ED HUSIC: It’s a democracy, right? People will have their views. People will express them. Some companies will come in and want to basically take forward a very confident position in relation to the Voice and say from their point of view it’s a good thing. And I think, you know, for a whole bunch of people who often don’t like the fact that government doesn’t listen, they’ll often say we need to make government listen more, I think this is the first step in improving that process, right? It’s responding and saying in the case of Aboriginal and Torres Strait Islanders that government can do a lot better to listening and using that activity to shape policy and the way that governments behave in the way in which they shape up their own programs better. And I think that is a good thing. I’ve often said to people, “Like, I’m not going to tell you how to vote.” I am voting yes. The government, a lot of us out there saying yes because this is a good, positive move, and we want people to be able to make that positive decision. And there will be corporates that make that. There’ll be sporting organisations that make that. There’ll be faith-based groups that will make that call as well. It’s all part of a healthy democracy.
ANDREW CLENNELL: It looks like we’ll have a public holiday if the Matildas win – in New South Wales at least. Why is this a good idea, because it could disrupt business?

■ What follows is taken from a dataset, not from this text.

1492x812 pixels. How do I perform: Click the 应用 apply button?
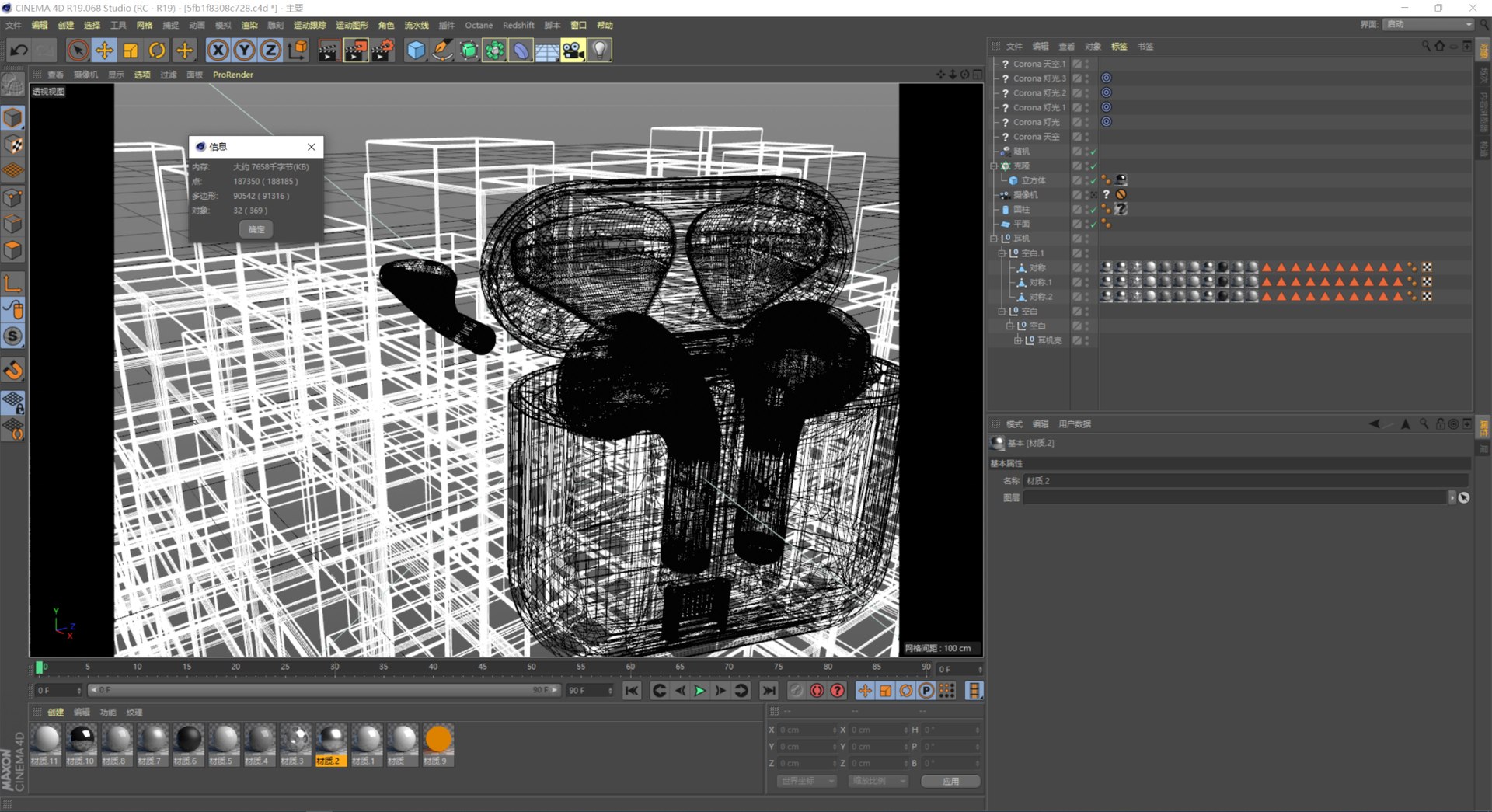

ED HUSIC: I get there a whole range of different views on that. But what we can absolutely agree on is that seeing the Matildas perform the way they have has made the heart of the nation expand considerably. Everyone’s enormously proud of what they’ve been able to achieve so far. And if they go on and do just that in terms of taking out the World Cup this will be a huge moment in time. And I think it’s something that’s worth celebrating, though I appreciate that, again – as I just said a moment ago – it’s a democracy and there’ll be different views on things. But I tell you, just for one day for us to mark that moment in history would be something that people remember for years to come.
ANDREW CLENNELL: And just finally, are you expecting any trouble on AUKUS or Palestine or stage 3 tax cuts at the Labor conference this week?

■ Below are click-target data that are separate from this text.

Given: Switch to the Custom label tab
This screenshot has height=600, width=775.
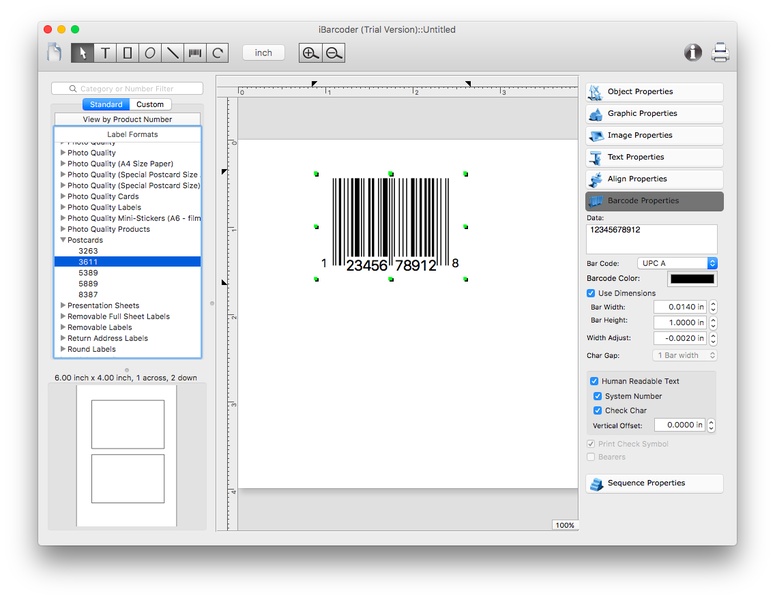Looking at the screenshot, I should [150, 104].
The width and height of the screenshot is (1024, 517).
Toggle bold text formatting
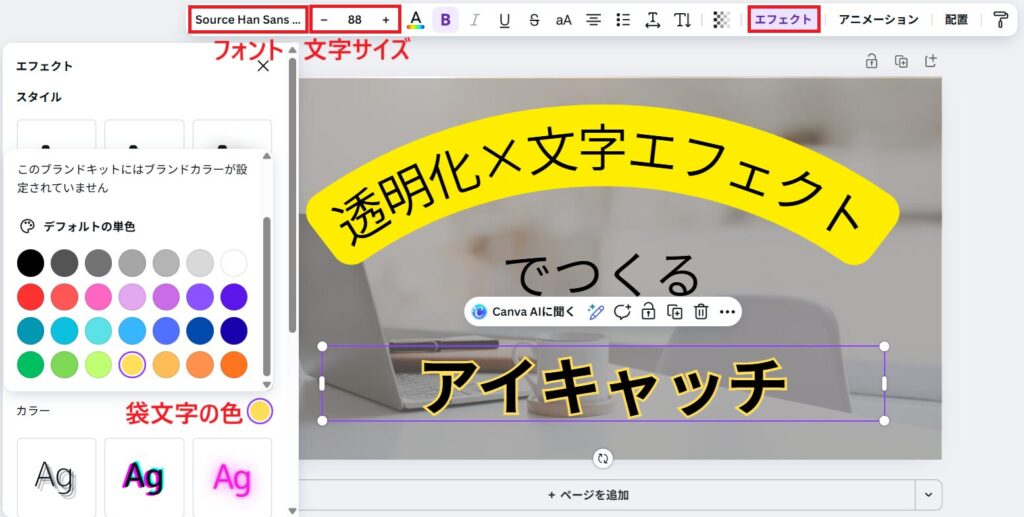[x=445, y=19]
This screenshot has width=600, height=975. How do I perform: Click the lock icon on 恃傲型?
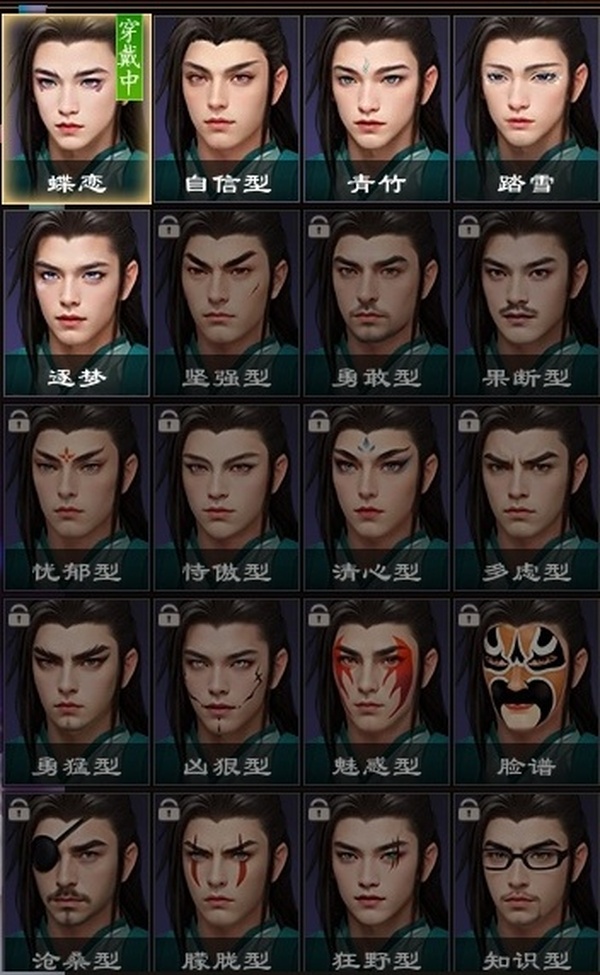point(168,421)
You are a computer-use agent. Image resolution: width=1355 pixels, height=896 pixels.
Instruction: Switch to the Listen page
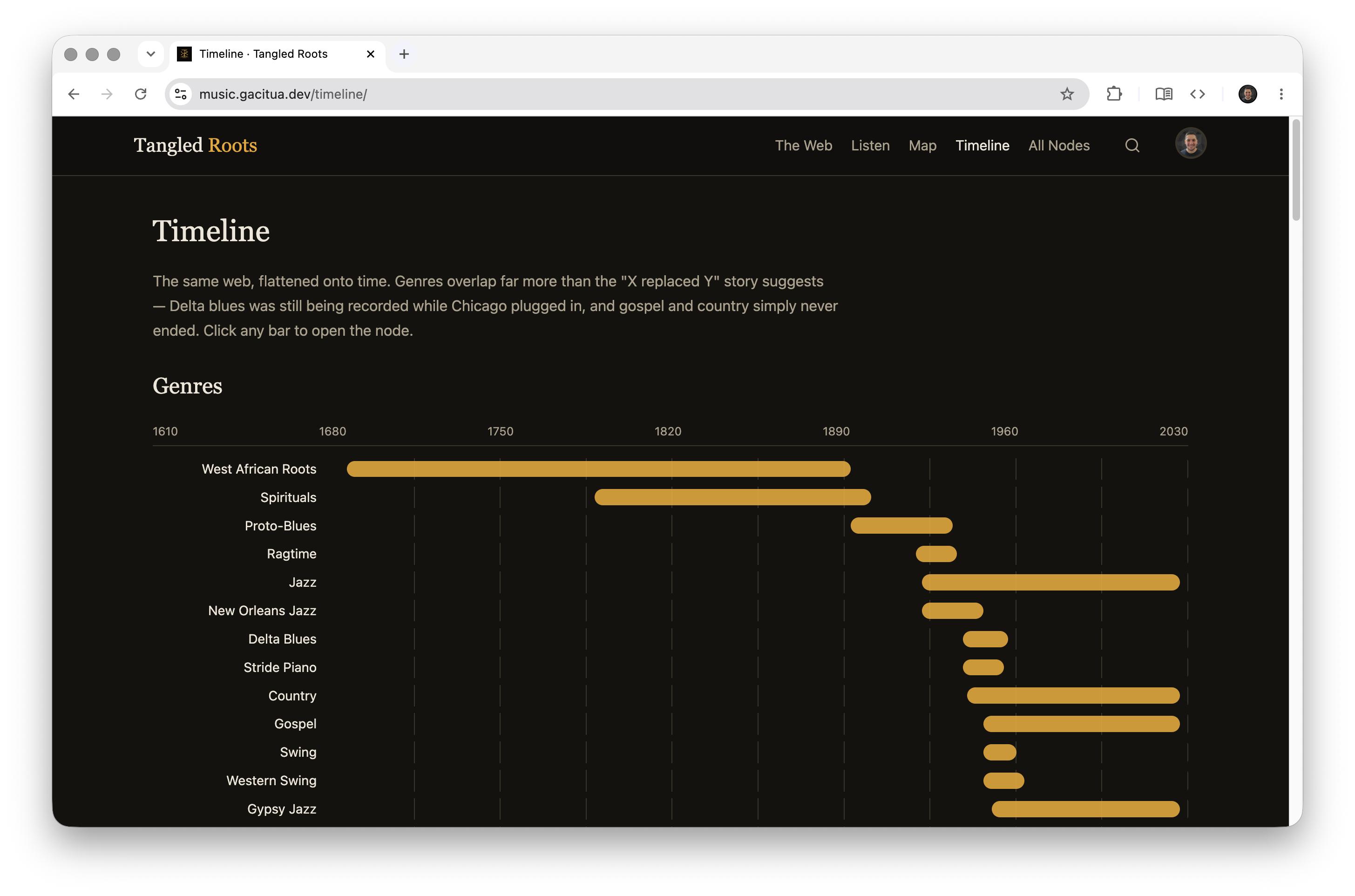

ED HUSIC: What I can guarantee is there’ll be a whole lot of speculation about what may or may not occur at a Labor Party conference, and there will be people that definitely have their different views and they’ll express them on the floor of conference. And I think that’s been the case ever since I’ve been a Labor Party member, Andrew – and I think you’ve been watching them for quite some time yourself here at the state level or at national. Yep, there’ll be a bit of colour and movement, no doubt. But what we are focused on – and I think the great thing about our party is that we’ve got a whole bunch of people that believe that the country can always do better and try and chip in and improve the way things are done. And people with passion and motivation like that will express themselves in very energetic ways and I don’t think it will mean the end of government and civilisation as we know it, although I do know that it understandably provokes a lot of media interest. I think we recognise it’s one of the – it will be open for people to watch. We’re one of the few parties that do open up our conferences in the way that we do. We recognise our role in the broader Australian democracy, and I think having those different viewpoints expressed is a healthy sign. But I wouldn’t necessarily be thinking that it marks all sorts of things. I think people shouldn’t necessarily be getting ahead of themselves just because of what happens at conference.